Greenspan did not specifically address the roller coaster ride the bond market has been on recently, nor did he give any hints about where the short-term interest rates that the Fed controls may be headed. Many economists believe the central bank will keep its target federal funds rate, the interest that banks charge each other, at a 45-year low of 1 percent for many months to come, in order to ensure that the current signs of a rebounding economy do not falter.

Greenspan said that central banks have to plan not only for the most likely economic outcome as judged by what their computer models tell them, but any number of other possible outcomes given how difficult it is to forecast the movements of a complex economy.

"The conduct of monetary policy in the United States at its core involves crucial elements of risk management, a process that requires an understanding of the many sources of risk and uncertainty that policymakers face," Greenspan said.

Greenspan offered examples of periods in the past when the Fed managed monetary policy to guard against the remote possibility of a very serious event. He said the rapid reduction of interest rates in the fall of 1998 at the height of the Asian and Russian financial crises was one such period.

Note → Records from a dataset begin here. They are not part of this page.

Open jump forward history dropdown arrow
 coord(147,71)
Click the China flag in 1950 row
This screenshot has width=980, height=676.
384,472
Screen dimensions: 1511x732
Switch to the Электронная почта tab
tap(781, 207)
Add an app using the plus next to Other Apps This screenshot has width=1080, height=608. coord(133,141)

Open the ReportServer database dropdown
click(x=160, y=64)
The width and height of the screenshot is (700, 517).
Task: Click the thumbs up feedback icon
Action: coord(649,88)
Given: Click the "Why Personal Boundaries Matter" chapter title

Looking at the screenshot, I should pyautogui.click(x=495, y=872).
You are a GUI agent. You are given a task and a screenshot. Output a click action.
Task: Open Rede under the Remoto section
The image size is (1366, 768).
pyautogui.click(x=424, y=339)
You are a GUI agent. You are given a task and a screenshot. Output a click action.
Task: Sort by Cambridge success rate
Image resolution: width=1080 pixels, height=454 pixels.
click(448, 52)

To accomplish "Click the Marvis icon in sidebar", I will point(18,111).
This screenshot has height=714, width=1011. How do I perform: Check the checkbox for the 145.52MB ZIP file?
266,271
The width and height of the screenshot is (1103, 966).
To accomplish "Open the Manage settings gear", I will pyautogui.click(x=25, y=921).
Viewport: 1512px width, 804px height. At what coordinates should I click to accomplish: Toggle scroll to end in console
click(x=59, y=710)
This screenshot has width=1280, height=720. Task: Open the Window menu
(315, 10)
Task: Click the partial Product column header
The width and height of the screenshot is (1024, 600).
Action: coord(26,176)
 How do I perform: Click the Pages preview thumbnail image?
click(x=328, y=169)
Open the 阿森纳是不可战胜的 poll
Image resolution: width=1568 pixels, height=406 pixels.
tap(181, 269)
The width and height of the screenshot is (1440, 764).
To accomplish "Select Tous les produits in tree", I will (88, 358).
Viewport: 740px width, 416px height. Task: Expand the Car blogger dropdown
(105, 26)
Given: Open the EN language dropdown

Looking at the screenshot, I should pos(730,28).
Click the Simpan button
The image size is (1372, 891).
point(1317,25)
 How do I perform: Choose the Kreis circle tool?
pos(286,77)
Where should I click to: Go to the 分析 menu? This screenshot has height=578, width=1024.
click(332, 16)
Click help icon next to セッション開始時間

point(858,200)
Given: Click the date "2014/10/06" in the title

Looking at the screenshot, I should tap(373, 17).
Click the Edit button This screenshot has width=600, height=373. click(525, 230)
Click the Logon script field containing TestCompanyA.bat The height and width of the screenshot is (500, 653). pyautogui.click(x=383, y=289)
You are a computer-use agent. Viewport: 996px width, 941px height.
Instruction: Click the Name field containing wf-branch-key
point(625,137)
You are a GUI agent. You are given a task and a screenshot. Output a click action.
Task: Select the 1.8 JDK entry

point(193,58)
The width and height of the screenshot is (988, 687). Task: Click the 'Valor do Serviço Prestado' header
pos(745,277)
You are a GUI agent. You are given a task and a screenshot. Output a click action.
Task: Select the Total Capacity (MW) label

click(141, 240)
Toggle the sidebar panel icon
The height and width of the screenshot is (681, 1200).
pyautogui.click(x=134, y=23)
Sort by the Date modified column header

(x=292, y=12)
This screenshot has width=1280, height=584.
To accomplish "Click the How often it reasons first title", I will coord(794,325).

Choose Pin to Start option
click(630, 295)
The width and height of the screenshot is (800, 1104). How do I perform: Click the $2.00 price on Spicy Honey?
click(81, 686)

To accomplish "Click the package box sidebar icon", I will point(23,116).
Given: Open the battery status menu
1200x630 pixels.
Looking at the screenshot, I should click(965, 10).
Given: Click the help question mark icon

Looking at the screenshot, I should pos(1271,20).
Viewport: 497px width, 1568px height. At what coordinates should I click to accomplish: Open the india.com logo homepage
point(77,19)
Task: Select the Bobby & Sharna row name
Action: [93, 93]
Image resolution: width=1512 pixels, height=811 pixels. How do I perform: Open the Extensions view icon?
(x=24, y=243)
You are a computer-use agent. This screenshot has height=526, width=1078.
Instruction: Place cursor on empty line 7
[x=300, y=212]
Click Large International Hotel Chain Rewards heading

"The product of a low-probability event and a severe outcome, should it occur, was judged a larger threat than the possible adverse consequences of insurance that might prove unnecessary," he said.

Greenspan, as he has done in the past, rejected the use of a device employed by some central banks in the world known as "inflation rate targeting," in which the central bank sets an optimal target for inflation for the year and then manages interest rate policy in an effect to achieve that target.

Greenspan said he continued to prefer a more flexible approach to policy-making rather than establishing an inflexible target.



"Rules by their nature are simple and when significant and shifting uncertainties exist in the economic environment, they cannot substitute for risk-management paradigms, which are far better suited to policymaking," he said.